MCGI actually is taking minutes of genomic tumor board discussions and disseminating those notes to clinicians to add a subjective component to the decision-making process, according to Rueter. He said that clinicians often employ the minutes to justify genome-informed treatments to payors, particularly off-label prescriptions.
Rueter said that the statewide project is working with Jax to design a strategy for incorporating outcomes information into CKB. "I could imagine that down the road, this experiential data could also feed back into any sort of AI algorithm," he added.
Microsoft of course is one of dozens if not hundreds of companies offering technology to comb through medical literature.
Mockus said that Hanover goes deeper than just presenting drug names to verify the relevance of literature, but it is not trying to be an all-encompassing technology that promises to come up with clinical recommendations. It is more than a "black box" in that curators know what the system is presenting to them, she said.
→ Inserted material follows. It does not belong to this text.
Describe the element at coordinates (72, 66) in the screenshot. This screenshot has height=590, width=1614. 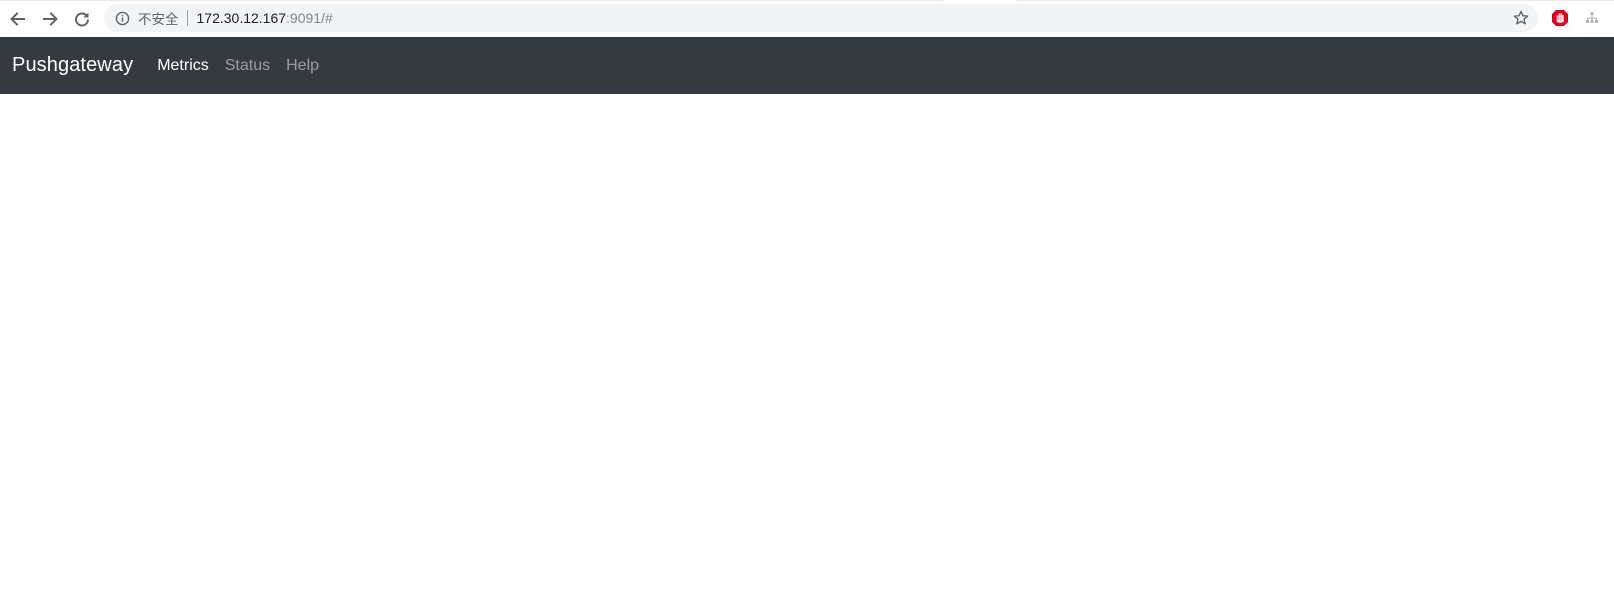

Poon said that curators need the most help with finding relations between mutations and potential treatments, such as whether a mutation in a tumor is susceptible or resistant to a particular drug.
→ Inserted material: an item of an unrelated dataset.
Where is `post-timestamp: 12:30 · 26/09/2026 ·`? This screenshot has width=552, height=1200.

Natural-language processing outside biomedicine tends to look at binary relations or single phrases in text, but medicine is far too complex for such simple concepts.
"We need to go beyond binary reads," and to start taking into account the cancer type and the evidence type, Poon said.
"The coverage is really important because if you miss a fact, it could mean life or death for patients," Poon said. "You don't really have a lot of redundancy because your most valuable fact is probably only mentioned once in this paper, so we really need to tackle this more complex linguistic phenomenon."
Mockus said that the Jax-Microsoft collaboration for now is focused exclusively on somatic mutations in solid and hematological tumors, but there is potential to expand the scope in the future.
For example, she envisions using Hanover to look at the influence that epigenetics and microbiomes might have on oncology drugs. "Clinical Knowledgebase is ideally suited to incorporate that, but again, we're going to need Hanover to help us identify what's relevant," Mockus said.